Pero, el hecho más asombroso referido a James Joyce y su obra es el protagonizado por el argentino José Salas Subirat (1890-1975), su primer traductor al español. En 1947 la editorial argentina Santiago Rueda había convocado a un concurso para publicar una traducción del Ulysses, y Salas Subirat se presentó con una versión completa, que había traducido por placer.
La vida de José Salas Subirat sigue siendo, sin embargo, uno de los grandes misterios de la Argentina, y, por qué no, del habla hispana. Para desconcierto de todos, el hombre que realizó esa proeza descomunal no era ningún erudito, sino un hijo de inmigrantes que terminó la escuela primaria a los 23 años, se ganó la vida como agente de seguros y, con un dominio limitado del inglés, logró lo que no habían conseguido los mejores intelectuales de la época. Salas Subirat realizó una tarea ante la cual Borges mismo había retrocedido en 1946 cuando se le formuló el pedido, ya que traducir al español las 267 mil palabras contenidas en esos dieciocho capítulos y con más de mil páginas de la emblemática novela del siglo XX, era una ardua tarea, casi imposible.

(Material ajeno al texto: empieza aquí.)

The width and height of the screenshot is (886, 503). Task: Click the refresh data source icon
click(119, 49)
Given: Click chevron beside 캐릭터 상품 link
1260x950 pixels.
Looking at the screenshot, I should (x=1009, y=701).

El impacto de esa traducción fue extraordinario en todo el mundo, aunque no faltaron quienes pusieron reparos; fundamentalmente por lo que algunos consideraban que se trataba de una versión excesivamente ajustada al castellano que se utiliza en la Argentina. En todo caso, la versión de Salas Subirat fue un logro pionero y una aportación extraordinaria, leída y admirada por generaciones de lectores.
Más de tres décadas después, en 1976, la editorial Lumen de Barcelona dio a conocer la versión del poeta sevillano José María Valverde y el asombro de esta segunda traducción castellana fue comparable al de José Salas Subirat.

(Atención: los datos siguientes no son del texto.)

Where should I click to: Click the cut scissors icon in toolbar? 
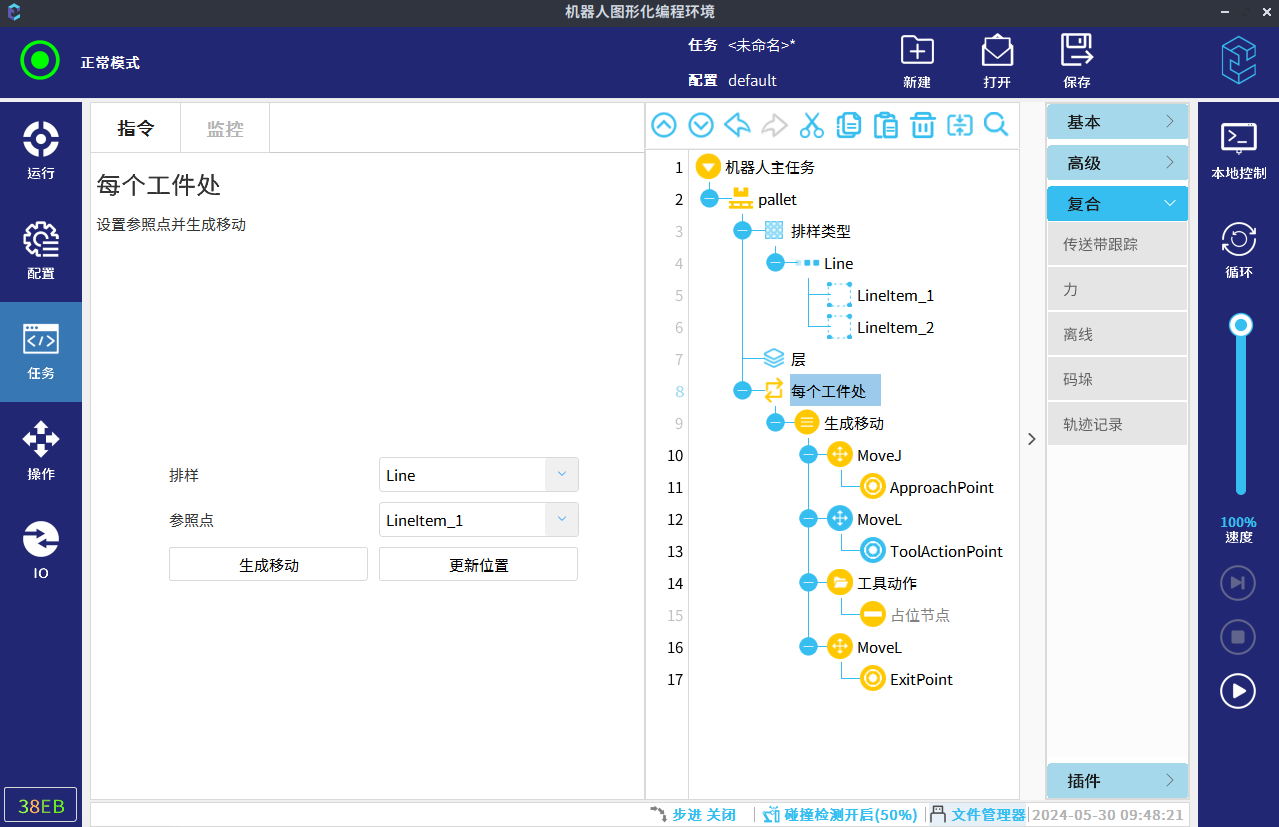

Por mi parte y por concretas razones de espacio, cierro aquí este texto. En páginas posteriores me ocuparé de José Salas Subirat y de su asombrosa proeza, digna de ser comparada con la de Enrique Martorelli Francia, el no menos admirable traductor de la Divina Comedia. Anticipo también que mi amiga, la poeta Silvina Ocampo, los conoció a ambos y que guardaba un recuerdo entrañable de esos personajes.